Jonathan David anchors the attacking picture regardless of who fills the defensive roster spots. Canada's all-time leading scorer brings 39 international goals in 75 appearances into this tournament, and his form at Juventus this season has added a new dimension to his game. The Canada World Cup 2026 team page will reflect the confirmed squad once Marsch reads the names on May 29.
The primetime setting is not incidental. Canada arrives at this World Cup having risen from 116th in the FIFA rankings in 2015 to 26th today, and with close to one million registered players making soccer the country's largest participatory sport. The two decades of developmental work that produced this generation converge on a home tournament for the first time since 1986, when Mexico, not Canada, wore the host-nation sash.
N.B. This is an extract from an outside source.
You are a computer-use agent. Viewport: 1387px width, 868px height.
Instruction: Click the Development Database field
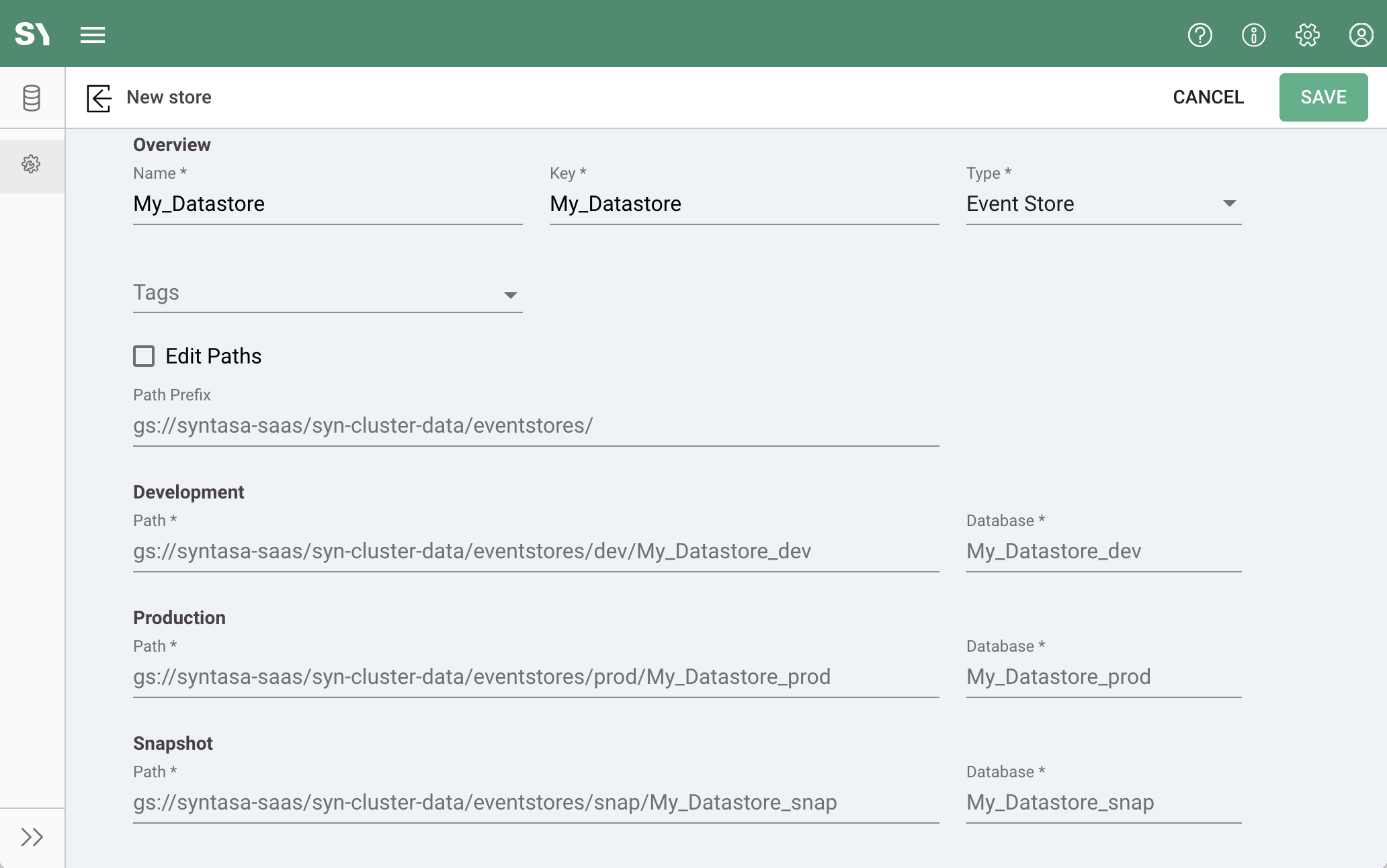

Canada Soccer chief executive Kevin Blue articulated what a deep run could unlock: "A long run in the tournament that's compelling will create viewership demand for soccer going forward."
Marsch has been equally direct about the ambition. "We want to win the World Cup," the coach said. "That may sound ridiculous, but why would we go into any competition with a different mindset?" The roster he names on May 29 will be the answer to three years of preparation, and fourteen days later it will be tested under floodlights at BMO Field against Bosnia and Herzegovina in front of a sold-out home crowd.
Before that opener, Canada plays send-off friendlies against Uzbekistan on June 1 at Commonwealth Stadium in Edmonton and the Republic of Ireland on June 5 at Stade Saputo in Montreal. Both matches air on TSN and RDS, offering supporters another opportunity to see the confirmed squad in action before the tournament begins. The full Canada World Cup 2026 schedule covers group stage through potential knockout rounds across Toronto and Vancouver.